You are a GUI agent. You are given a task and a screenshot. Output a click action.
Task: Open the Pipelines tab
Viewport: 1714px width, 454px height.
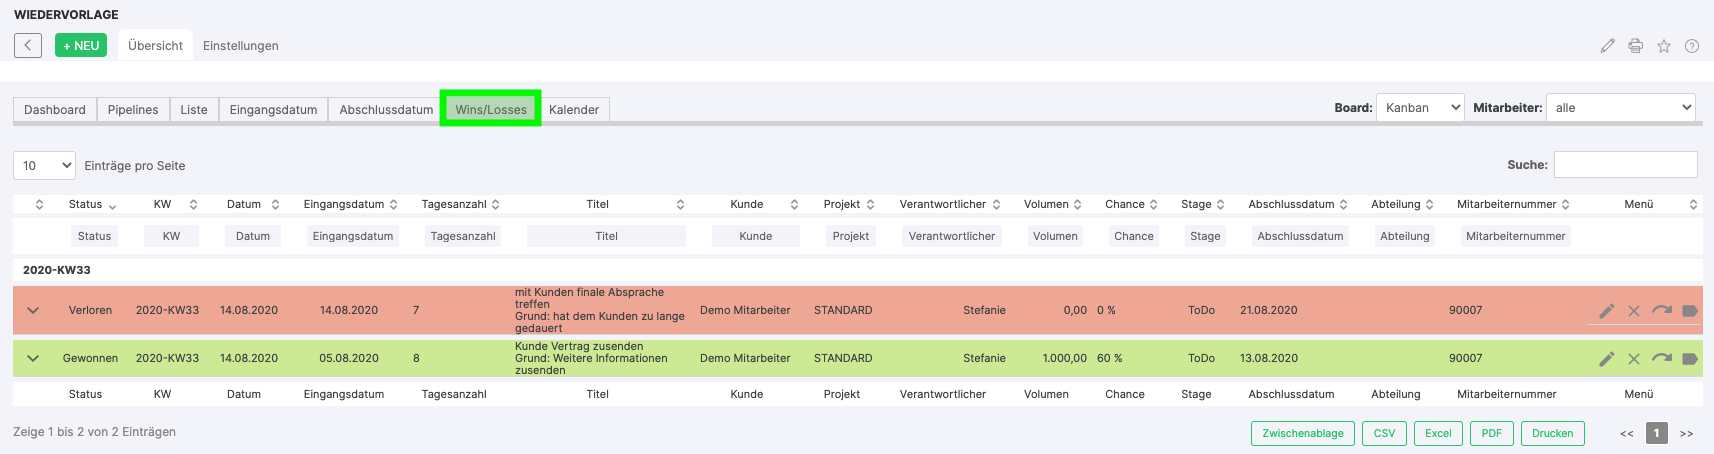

==

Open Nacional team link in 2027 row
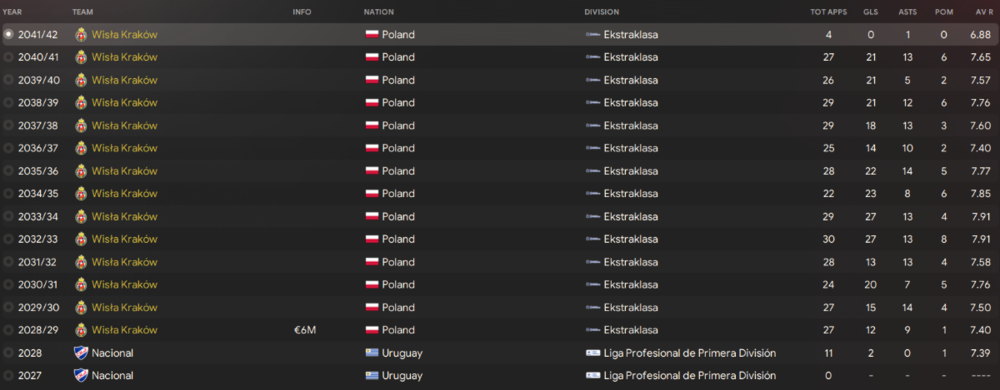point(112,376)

* Exercise requirements
Copy out everything from "You are a GUI" down to "Viewport: 1714px width, 454px height.", swapping "Pipelines" for "Releases" and keeping the rest the same.

* Solved exercise
You are a GUI agent. You are given a task and a screenshot. Output a click action.
Task: Open the Releases tab
Viewport: 1714px width, 454px height.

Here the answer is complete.